Partiamo dal Capitano: sì, da Salvini. Questa non è una sua vittoria: è innanzitutto una vittoria di Beppe Sala, suo acerrimo nemico, capo amministrativo di una metropoli che alla Lega non l’ha mai data vinta, e tantomeno a quella militante dell’uomo delle ruspe. Oltretutto, in questo successo c’è stato, a fianco a quello di Sala, un ruolo non marginale di Giancarlo Giorgetti, il sottosegretario alla Presidenza del Consiglio di cui Salvini ha stima, certo, ma che oggi sta assumendo sempre più la funzione di “signor no” contro le scalmane dei vari leader leghisti provocatori (tipo Borghi) di cui, ahilui, il Capitano ama circondarsi.
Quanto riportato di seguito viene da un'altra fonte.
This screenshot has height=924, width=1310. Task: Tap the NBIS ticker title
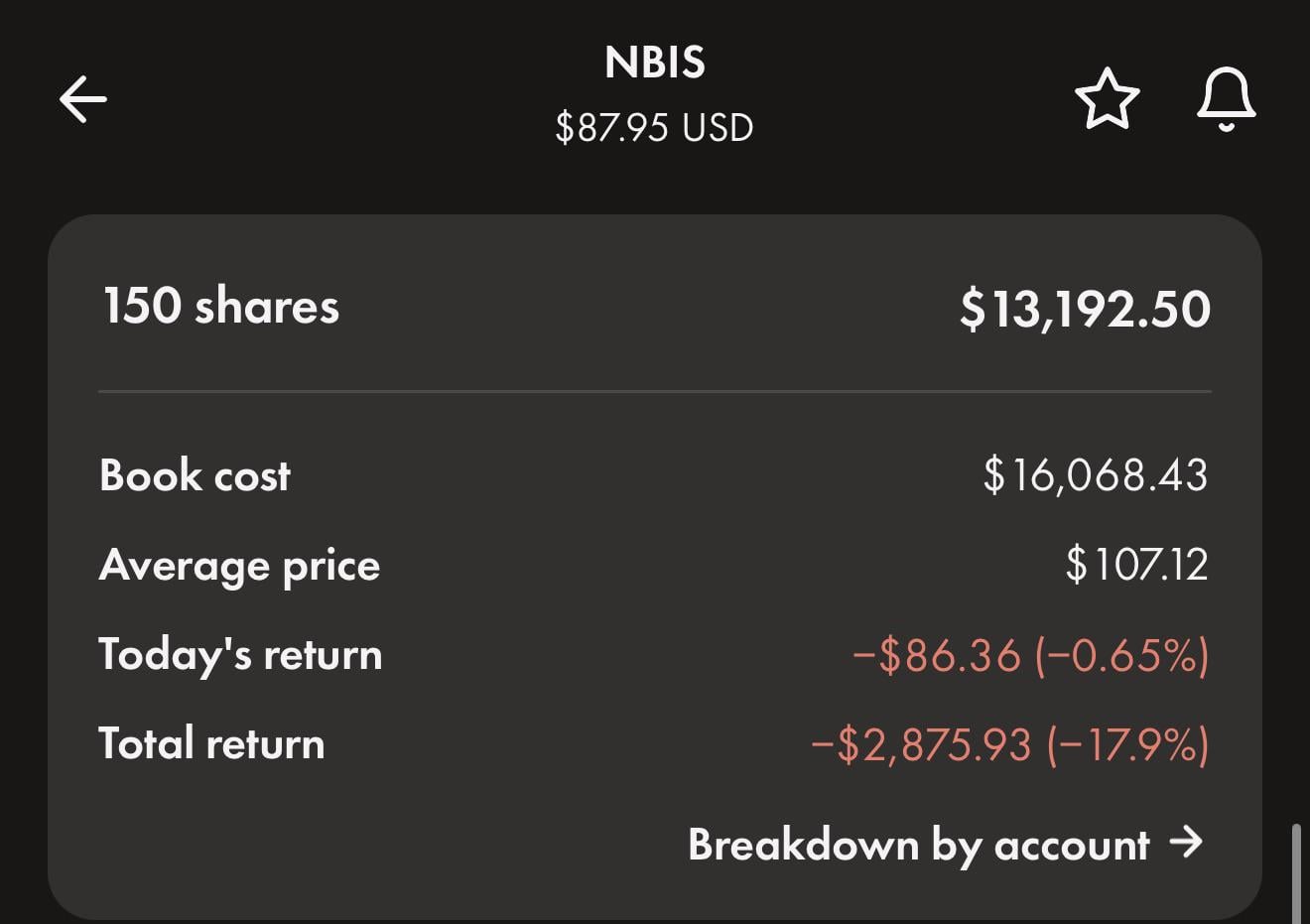tap(655, 63)
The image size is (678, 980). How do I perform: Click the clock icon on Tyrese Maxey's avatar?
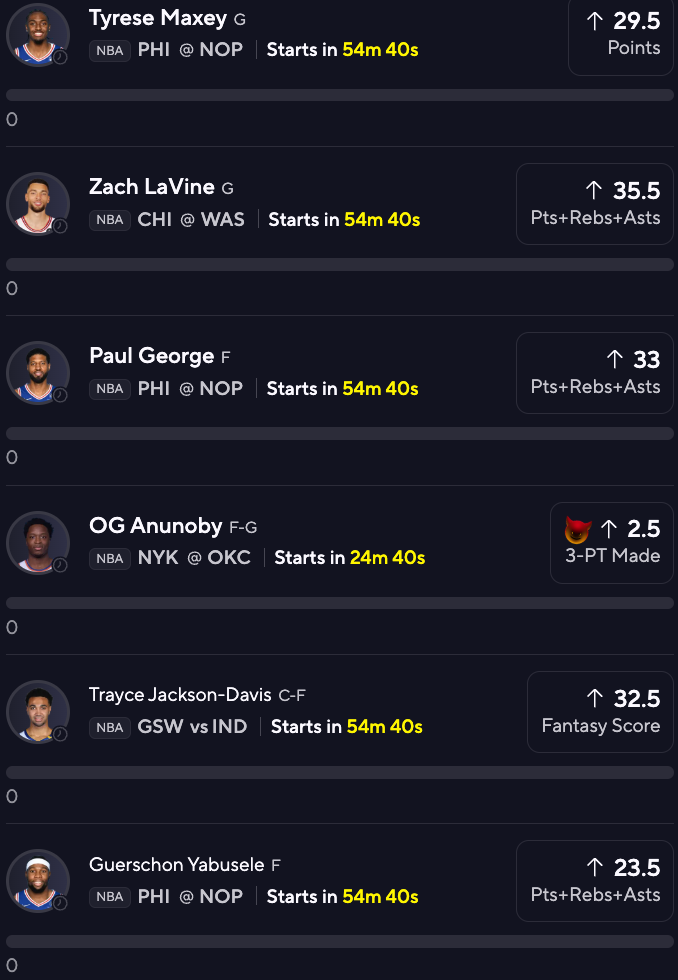(60, 58)
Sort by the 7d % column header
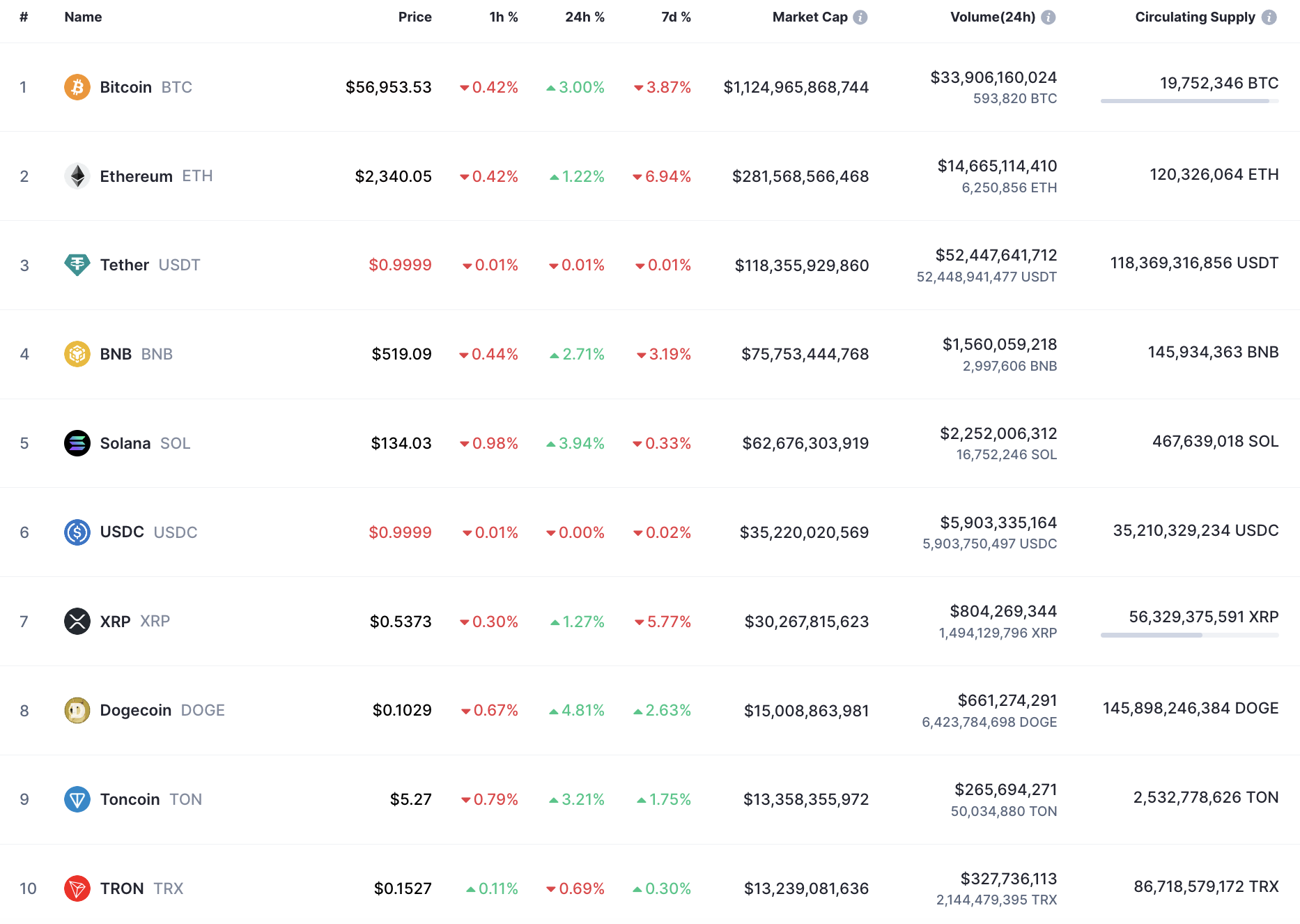 [676, 17]
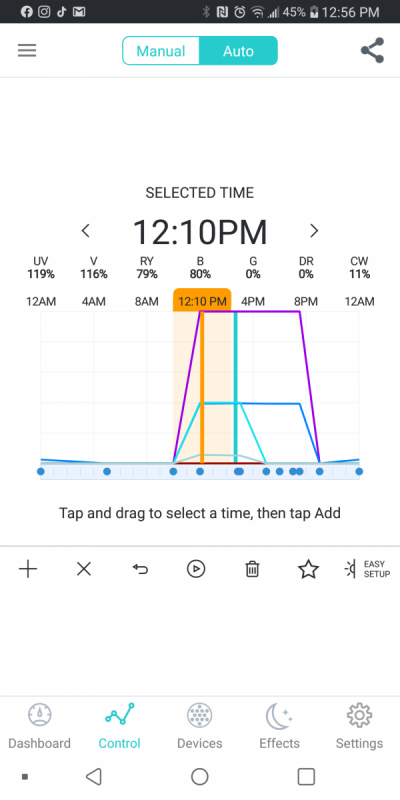Open the hamburger menu
This screenshot has width=400, height=800.
coord(27,51)
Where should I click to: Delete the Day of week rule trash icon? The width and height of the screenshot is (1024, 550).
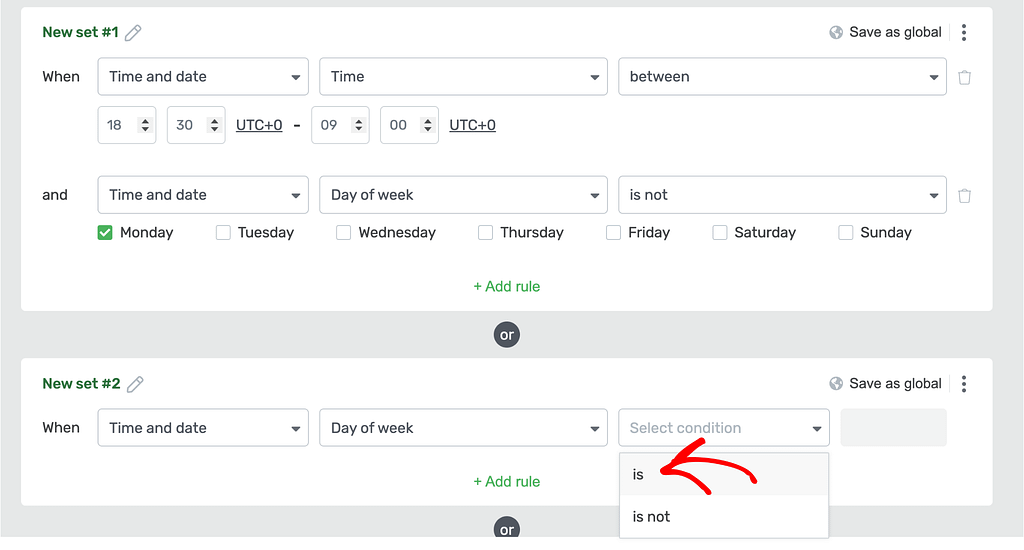(x=965, y=195)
E non basta: è una vittoria del Nord, il grande Nord della Padania e del Triveneto, soprattutto il Triveneto, che guarda a Salvini e alle sue recenti sollecitudini per i calabresi, per i campani, per i siciliani stropicciandosi gli occhi dall’incredulità.
Ma come, pensano, un partito che ancora all’articolo 1 dello statuto scrive, come scopo fondante, il conseguimento dell’indipendenza della Padania, che si mette a flirtare con gli elettori terroni? Quale autonomia amministrativa bonaria si potrà mai conquistare per il Nord, fin quando si dovrà soffiare il naso – criticano i dissidenti – a questi elettori meridionali, fisiologicamente orientati ad ottenere solo assistenza? Anche perché immaginatevi solo per un istante che le Olimpiadi avessero potuto essere localizzate a Roma o a Napoli. In un caso del genere la commissione aggiudicatrice tutto avrebbe fatto fuorché affidare il mega-evento a città sconvolte da un insanabile caos.
E veniamo a Luigi Di Maio. La grande esclusa da questa vittoria è Torino, che si è chiamata fuori dalla gara perché la sua sindaca, la pentastellata Chiara Appendino, non ha saputo o voluto imporsi sui mille signornò che albergano nel suo movimento. E l’Appendino è una sindaca carissima a Di Maio. E dunque una città già privata della Tav – che poi si farà, ma prima o poi e non subito, come invece si pensava – a questo punto perde anche le Olimpiadi, che peraltro così bene aveva gestito nel 2006, ma con ben altro sindaco al timone.
La Val di Susa, dove i no-tav sono una minoranza rumorosa ma la maggioranza vera (quella silenziosa) nel treno sperava, si vede sfuggire sotto il naso la possibilità di drenare un po’ di turismo. Insomma, una scelta di passività che non porta proprio da nessuna parte.
Poi, certo: di buono c’è, per il governo e i suoi due bislacchi soci di maggioranza, che se un organismo internazionale importante come il Comitato di assegnazione olimpico riconosce all’Italia tutto il rango che pur serve per ottenere l’affidamento di un evento di simile importanza, è segno che il mondo ancora si fida dell’Italia. Se questa fiducia continuerà ad essere espressa anche dallo spread, ieri ancora attorno a quota 247 (alta, ma non altissima) sarà utile almeno quanto un’Olimpiade.